Below are some entries. Return exactly the lines from the one with "Click the down" through the final line, leaving out any pictures.

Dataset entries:
________________

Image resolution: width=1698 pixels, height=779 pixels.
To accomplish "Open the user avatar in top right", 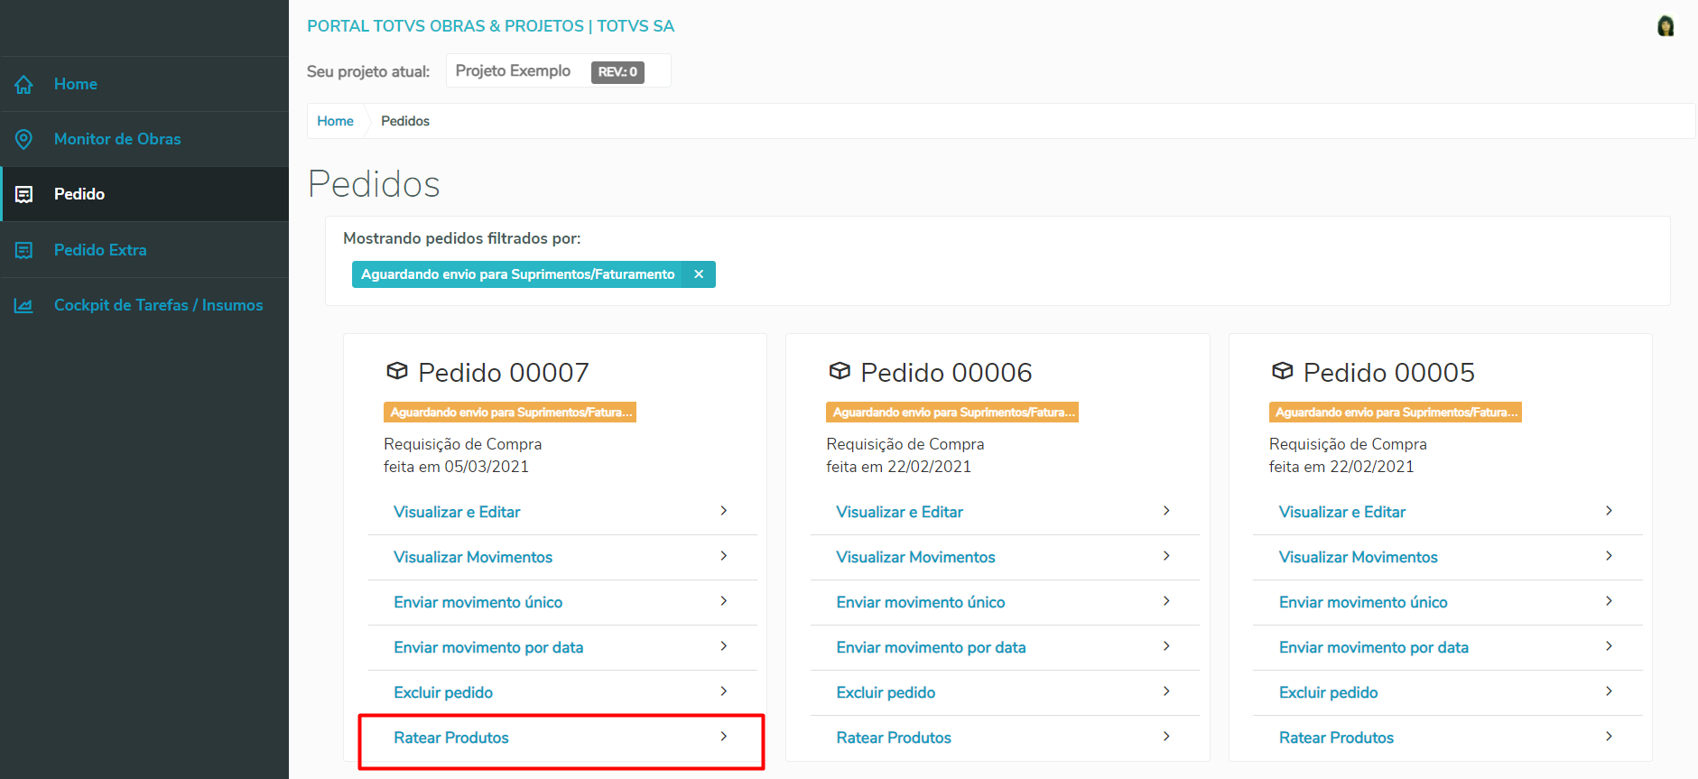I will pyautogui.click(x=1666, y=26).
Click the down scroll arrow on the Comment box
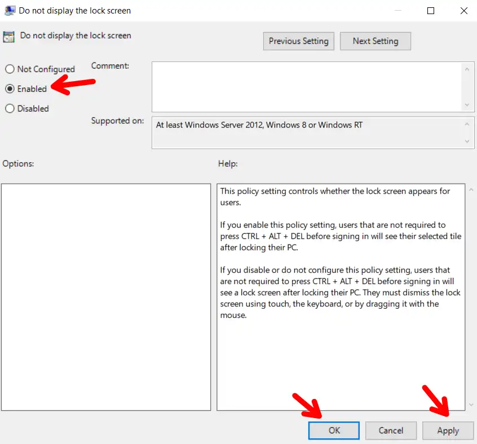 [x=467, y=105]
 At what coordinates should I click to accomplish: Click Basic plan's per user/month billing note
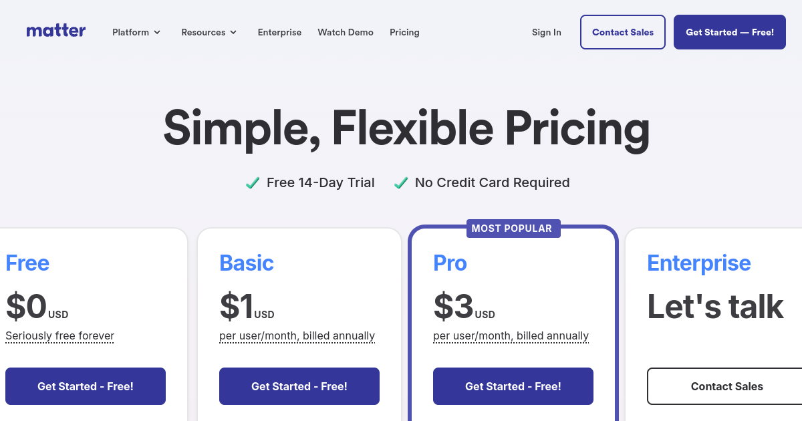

________________

* Output of the exercise *
Click the down scroll arrow on the Comment box
 [x=467, y=105]
 At what coordinates should I click to accomplish: Click Basic plan's per user/month billing note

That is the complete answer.